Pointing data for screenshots
>> START

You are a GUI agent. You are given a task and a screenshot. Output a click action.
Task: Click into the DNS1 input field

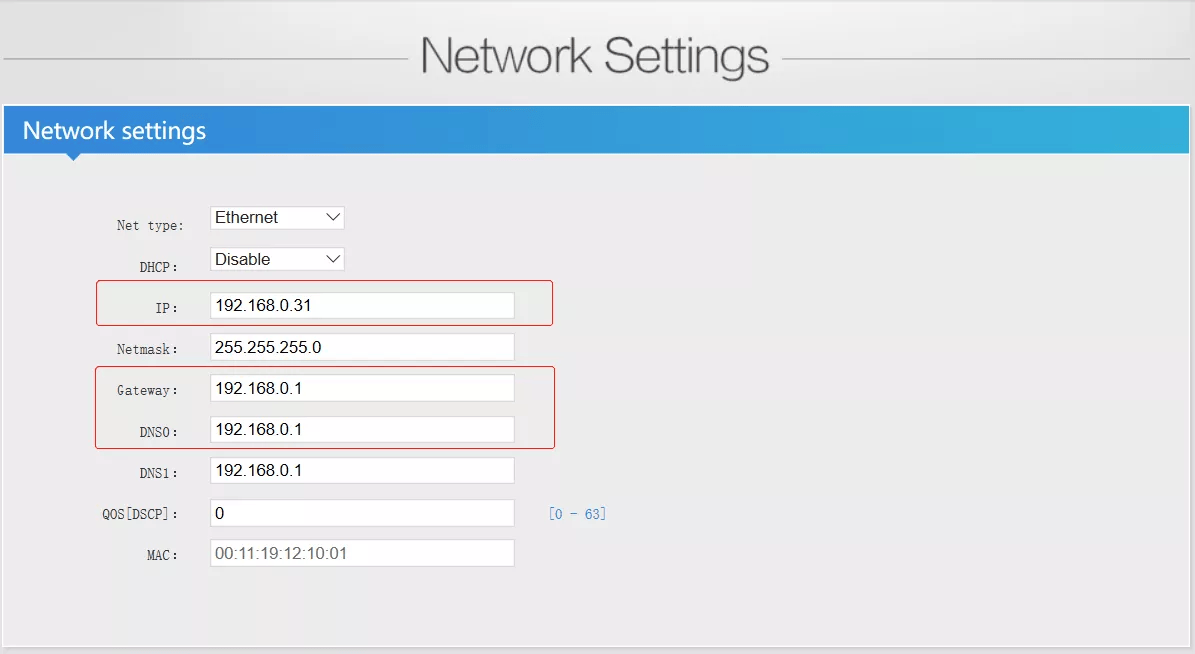(362, 470)
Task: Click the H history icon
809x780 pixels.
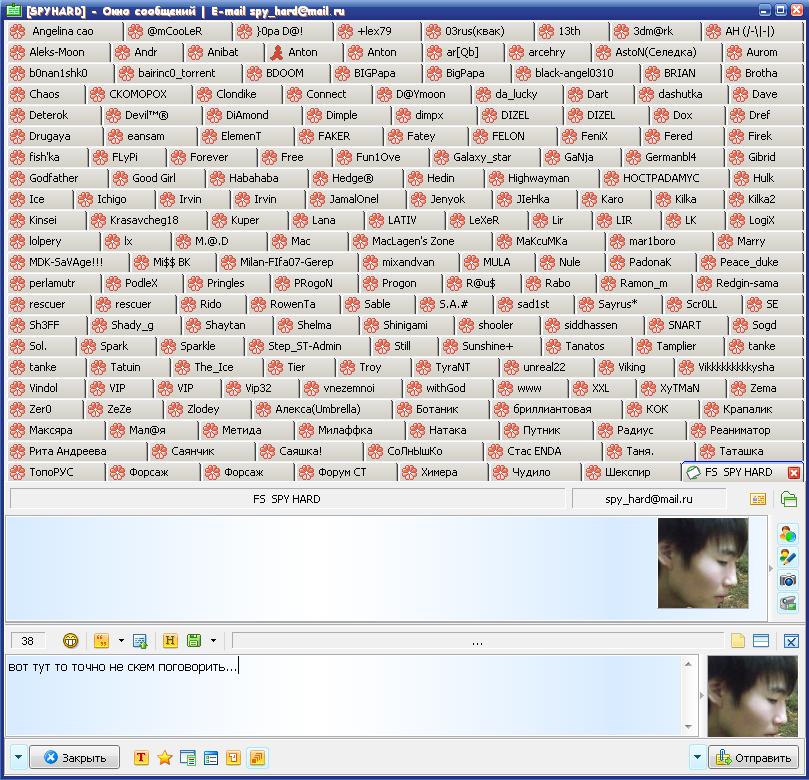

>> END

** CHALLENGE **
Please format every line of the records above as a JSON list of strings, one string per line, with blank lines and pictures left out.

** EXERCISE RESPONSE **
[
  "You are a GUI agent. You are given a task and a screenshot. Output a click action.",
  "Task: Click into the DNS1 input field",
  "(362, 470)",
  "Task: Click the H history icon",
  "809x780 pixels."
]